LONDON -- The European Commission, the executive arm of the European Union, said Monday it plans to limit the use of biofuels derived from food crops to 5% of transport fuel, in a radical change to its biofuel policy.

The EU’s climate-change commissioner Connie Hedegaard and energy commissioner Guenther Oettinger said they wanted to cap the share of energy in the transport sector from food crop-based biofuels - such as rapeseed or palm oil - at current levels.

“It is wrong to believe that we are pushing food-based biofuels,” they said in a joint statement. “In our upcoming proposal for new legislation, we do exactly the contrary: we limit them to the current consumption level, that is 5% up to 2020.”

The proposal, a draft of which was reported by Dow Jones Newswires last week, clashes with the target of having 10% of the energy used in transport coming from renewable sources by 2020.

This goal was set by the EU three years ago because food crop-based biofuels account for most biofuels available in volumes at the moment.

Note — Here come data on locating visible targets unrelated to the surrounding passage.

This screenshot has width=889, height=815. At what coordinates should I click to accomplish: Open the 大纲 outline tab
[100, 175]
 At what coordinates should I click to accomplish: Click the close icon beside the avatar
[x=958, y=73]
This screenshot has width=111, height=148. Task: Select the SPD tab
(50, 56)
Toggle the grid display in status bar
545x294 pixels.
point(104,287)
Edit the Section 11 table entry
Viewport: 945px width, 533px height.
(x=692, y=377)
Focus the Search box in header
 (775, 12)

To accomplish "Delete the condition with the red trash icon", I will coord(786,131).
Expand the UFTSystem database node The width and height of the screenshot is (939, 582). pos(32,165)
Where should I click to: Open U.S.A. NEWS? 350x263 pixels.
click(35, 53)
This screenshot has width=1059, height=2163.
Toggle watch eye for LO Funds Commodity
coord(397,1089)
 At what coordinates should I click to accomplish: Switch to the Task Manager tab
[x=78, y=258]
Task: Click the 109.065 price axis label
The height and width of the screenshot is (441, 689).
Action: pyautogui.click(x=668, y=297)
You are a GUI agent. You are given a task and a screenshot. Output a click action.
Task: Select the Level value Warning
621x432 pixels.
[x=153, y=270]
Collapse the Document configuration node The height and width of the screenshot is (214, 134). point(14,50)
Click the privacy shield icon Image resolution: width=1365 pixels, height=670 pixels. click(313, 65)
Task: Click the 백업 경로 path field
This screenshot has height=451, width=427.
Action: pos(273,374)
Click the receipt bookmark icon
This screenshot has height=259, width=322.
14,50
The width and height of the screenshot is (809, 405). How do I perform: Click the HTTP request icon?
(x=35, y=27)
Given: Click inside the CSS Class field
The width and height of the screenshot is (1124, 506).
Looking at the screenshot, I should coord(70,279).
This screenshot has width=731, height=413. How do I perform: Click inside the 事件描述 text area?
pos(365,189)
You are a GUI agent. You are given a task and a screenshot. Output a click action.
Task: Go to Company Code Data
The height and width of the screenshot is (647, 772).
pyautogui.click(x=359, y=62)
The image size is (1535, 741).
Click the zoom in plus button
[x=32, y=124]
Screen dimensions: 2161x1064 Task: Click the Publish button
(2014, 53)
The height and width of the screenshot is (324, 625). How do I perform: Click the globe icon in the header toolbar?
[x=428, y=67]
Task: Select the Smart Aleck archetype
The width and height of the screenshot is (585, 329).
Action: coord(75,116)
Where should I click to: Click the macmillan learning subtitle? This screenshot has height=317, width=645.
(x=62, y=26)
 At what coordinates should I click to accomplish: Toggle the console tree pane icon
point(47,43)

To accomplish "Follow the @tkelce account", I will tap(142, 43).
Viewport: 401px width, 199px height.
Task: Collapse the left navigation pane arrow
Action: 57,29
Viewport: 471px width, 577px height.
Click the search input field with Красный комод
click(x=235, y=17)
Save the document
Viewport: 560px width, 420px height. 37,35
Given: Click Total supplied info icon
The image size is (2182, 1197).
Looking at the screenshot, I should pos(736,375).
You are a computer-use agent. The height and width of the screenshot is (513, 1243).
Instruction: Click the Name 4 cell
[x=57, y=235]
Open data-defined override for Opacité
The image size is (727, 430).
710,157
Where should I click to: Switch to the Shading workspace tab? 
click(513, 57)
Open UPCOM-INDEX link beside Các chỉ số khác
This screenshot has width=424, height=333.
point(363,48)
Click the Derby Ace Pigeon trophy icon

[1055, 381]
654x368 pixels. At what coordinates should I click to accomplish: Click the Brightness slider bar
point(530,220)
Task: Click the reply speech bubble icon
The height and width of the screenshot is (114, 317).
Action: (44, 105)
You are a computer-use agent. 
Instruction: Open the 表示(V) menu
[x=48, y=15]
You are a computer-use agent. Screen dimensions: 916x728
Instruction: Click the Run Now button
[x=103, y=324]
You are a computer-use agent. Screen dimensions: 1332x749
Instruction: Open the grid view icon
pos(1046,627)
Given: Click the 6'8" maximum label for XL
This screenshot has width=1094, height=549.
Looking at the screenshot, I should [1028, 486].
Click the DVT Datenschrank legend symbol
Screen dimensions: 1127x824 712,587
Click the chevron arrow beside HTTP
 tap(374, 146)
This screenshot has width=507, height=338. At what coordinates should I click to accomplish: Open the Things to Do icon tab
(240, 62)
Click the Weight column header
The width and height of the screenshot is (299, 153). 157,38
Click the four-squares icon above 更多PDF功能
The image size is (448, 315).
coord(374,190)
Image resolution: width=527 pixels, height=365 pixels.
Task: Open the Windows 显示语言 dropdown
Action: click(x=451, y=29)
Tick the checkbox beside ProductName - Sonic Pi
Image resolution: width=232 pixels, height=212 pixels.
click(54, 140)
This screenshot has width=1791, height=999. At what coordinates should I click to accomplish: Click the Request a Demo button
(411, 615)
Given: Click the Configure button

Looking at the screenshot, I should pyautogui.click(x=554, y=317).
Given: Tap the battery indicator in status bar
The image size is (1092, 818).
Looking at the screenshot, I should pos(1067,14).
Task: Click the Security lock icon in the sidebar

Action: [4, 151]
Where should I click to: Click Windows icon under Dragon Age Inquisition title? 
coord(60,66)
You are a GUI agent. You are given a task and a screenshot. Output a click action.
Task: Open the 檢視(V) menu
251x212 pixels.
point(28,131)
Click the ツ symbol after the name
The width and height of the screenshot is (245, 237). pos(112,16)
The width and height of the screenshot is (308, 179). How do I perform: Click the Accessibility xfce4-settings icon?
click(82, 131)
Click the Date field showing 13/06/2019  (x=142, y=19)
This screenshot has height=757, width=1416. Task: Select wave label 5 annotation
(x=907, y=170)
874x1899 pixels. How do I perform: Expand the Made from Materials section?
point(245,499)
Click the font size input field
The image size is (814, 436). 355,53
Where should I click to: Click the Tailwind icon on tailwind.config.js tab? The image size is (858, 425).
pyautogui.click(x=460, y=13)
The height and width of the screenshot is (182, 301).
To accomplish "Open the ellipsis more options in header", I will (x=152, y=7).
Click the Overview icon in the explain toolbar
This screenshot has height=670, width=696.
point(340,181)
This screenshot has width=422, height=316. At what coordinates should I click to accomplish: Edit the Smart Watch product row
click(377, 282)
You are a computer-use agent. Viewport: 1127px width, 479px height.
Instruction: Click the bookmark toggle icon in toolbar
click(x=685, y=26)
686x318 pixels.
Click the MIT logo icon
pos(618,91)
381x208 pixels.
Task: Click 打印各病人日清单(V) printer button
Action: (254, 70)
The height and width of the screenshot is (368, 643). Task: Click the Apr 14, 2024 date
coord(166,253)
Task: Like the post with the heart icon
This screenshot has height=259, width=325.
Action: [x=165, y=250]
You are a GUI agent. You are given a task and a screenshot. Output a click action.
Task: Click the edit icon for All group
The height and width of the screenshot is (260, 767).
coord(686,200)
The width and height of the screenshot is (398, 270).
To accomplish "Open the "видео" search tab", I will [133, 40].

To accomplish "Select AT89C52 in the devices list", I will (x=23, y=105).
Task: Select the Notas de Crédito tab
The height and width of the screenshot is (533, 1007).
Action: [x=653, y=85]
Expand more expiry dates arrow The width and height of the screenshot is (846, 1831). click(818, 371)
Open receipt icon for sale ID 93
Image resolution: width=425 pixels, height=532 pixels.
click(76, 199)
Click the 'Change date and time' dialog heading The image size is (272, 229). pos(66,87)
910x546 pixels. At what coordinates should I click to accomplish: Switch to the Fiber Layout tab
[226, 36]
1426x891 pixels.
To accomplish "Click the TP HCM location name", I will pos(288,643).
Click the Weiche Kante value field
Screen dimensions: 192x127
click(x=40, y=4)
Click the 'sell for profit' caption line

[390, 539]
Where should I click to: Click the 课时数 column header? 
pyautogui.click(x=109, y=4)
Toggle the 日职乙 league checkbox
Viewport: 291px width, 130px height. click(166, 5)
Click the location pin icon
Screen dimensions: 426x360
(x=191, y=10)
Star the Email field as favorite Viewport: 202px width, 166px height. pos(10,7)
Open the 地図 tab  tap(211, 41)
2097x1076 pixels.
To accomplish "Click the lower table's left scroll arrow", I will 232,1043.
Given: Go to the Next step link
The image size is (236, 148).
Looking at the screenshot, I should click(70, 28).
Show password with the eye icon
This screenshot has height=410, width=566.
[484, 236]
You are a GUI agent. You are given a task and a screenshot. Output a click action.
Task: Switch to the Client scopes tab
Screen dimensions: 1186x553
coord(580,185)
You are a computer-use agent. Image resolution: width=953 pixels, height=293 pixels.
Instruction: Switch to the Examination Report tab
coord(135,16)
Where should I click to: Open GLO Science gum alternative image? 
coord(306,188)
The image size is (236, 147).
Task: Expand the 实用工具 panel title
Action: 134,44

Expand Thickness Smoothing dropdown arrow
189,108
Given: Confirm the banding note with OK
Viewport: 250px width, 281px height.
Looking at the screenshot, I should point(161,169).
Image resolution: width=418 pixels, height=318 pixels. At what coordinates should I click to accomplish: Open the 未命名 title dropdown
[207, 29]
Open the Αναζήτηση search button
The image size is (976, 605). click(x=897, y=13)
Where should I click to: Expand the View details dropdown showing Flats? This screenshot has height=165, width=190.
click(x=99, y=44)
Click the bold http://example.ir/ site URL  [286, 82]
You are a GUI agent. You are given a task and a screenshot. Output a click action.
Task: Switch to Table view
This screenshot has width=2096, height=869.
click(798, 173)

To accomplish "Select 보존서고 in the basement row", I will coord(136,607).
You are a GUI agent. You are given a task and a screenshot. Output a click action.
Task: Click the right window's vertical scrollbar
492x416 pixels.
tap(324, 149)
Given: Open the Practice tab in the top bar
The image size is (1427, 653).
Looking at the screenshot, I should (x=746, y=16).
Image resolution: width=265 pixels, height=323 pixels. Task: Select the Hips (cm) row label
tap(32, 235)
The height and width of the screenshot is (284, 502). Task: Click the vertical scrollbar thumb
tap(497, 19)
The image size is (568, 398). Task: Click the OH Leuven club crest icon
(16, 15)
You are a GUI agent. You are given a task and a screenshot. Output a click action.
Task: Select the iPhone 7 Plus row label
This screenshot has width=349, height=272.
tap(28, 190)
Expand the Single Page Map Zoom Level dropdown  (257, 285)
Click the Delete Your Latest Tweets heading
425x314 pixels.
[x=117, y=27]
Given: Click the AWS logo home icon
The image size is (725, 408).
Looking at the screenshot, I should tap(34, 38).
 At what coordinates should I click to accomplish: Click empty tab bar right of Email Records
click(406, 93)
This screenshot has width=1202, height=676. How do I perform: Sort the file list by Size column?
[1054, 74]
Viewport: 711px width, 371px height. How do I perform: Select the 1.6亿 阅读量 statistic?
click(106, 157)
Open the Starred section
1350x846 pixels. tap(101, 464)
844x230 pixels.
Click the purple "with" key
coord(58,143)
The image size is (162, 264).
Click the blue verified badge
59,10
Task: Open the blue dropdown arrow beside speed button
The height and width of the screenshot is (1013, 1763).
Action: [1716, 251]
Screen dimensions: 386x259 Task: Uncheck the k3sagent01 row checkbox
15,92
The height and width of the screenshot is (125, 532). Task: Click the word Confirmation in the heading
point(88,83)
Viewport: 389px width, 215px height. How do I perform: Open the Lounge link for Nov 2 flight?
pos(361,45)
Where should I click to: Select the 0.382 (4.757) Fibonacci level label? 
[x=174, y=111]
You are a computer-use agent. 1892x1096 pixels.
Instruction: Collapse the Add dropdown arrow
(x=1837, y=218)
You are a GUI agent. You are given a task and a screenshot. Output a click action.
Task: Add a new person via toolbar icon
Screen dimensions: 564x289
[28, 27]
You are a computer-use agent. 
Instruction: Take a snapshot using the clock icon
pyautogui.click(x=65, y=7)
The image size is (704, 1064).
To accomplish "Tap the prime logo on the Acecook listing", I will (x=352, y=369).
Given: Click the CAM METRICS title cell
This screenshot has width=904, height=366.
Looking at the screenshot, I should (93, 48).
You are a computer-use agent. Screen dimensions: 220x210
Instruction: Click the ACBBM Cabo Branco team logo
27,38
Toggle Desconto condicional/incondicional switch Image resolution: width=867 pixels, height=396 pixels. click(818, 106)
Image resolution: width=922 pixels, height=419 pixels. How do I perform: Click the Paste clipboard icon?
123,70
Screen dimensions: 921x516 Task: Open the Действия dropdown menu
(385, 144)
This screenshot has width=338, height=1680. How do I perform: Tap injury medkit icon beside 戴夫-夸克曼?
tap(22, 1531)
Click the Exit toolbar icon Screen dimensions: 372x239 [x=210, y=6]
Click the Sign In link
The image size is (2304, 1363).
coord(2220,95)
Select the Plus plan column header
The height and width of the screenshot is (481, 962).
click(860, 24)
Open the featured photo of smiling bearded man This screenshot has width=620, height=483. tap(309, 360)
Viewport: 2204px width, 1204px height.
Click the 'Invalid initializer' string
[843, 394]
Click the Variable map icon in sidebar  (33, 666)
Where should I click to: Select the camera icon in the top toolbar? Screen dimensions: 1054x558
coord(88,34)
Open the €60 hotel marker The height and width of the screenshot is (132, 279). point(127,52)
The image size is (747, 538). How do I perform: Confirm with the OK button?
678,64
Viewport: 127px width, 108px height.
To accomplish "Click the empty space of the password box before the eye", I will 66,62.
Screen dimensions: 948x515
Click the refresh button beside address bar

New types are being developed, but are mostly at the laboratory stage. At the same time, biofuels are expected to be the main renewable energy source to be used in transport in 2020.

However, “the Commission's message for post-2020 is that our clear preference are biofuels produced from non-food feedstocks, like waste or agricultural residues such as straw,” the statement said.

“These new type of biofuels are not in competition with food, nor do they require additional land. We are pushing biofuels that help us cutting substantial CO2-emissions, do not compete with food and are sustainable and green at the same time,” it added.